Exercise objective:
Update the items below by changing every "This screenshot has" to "The screenshot has" and leaving everything else the same.

(Records for the exercise)

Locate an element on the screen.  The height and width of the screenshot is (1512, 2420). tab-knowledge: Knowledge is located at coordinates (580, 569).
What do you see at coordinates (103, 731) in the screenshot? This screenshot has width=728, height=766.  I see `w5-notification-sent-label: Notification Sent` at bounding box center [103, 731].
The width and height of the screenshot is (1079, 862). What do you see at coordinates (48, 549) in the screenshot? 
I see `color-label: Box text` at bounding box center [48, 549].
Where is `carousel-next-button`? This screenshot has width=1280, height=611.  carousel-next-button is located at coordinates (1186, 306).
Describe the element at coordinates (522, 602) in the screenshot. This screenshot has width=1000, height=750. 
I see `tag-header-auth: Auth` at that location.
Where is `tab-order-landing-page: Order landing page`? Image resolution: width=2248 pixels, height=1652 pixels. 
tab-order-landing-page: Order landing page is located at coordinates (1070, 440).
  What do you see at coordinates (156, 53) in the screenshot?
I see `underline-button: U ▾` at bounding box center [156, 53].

(End Records for the exercise)

Solution:
Locate an element on the screen.  The height and width of the screenshot is (1512, 2420). tab-knowledge: Knowledge is located at coordinates (580, 569).
What do you see at coordinates (103, 731) in the screenshot? The screenshot has width=728, height=766.  I see `w5-notification-sent-label: Notification Sent` at bounding box center [103, 731].
The width and height of the screenshot is (1079, 862). What do you see at coordinates (48, 549) in the screenshot? 
I see `color-label: Box text` at bounding box center [48, 549].
Where is `carousel-next-button`? The screenshot has width=1280, height=611.  carousel-next-button is located at coordinates (1186, 306).
Describe the element at coordinates (522, 602) in the screenshot. The screenshot has width=1000, height=750. 
I see `tag-header-auth: Auth` at that location.
Where is `tab-order-landing-page: Order landing page`? Image resolution: width=2248 pixels, height=1652 pixels. 
tab-order-landing-page: Order landing page is located at coordinates (1070, 440).
  What do you see at coordinates (156, 53) in the screenshot?
I see `underline-button: U ▾` at bounding box center [156, 53].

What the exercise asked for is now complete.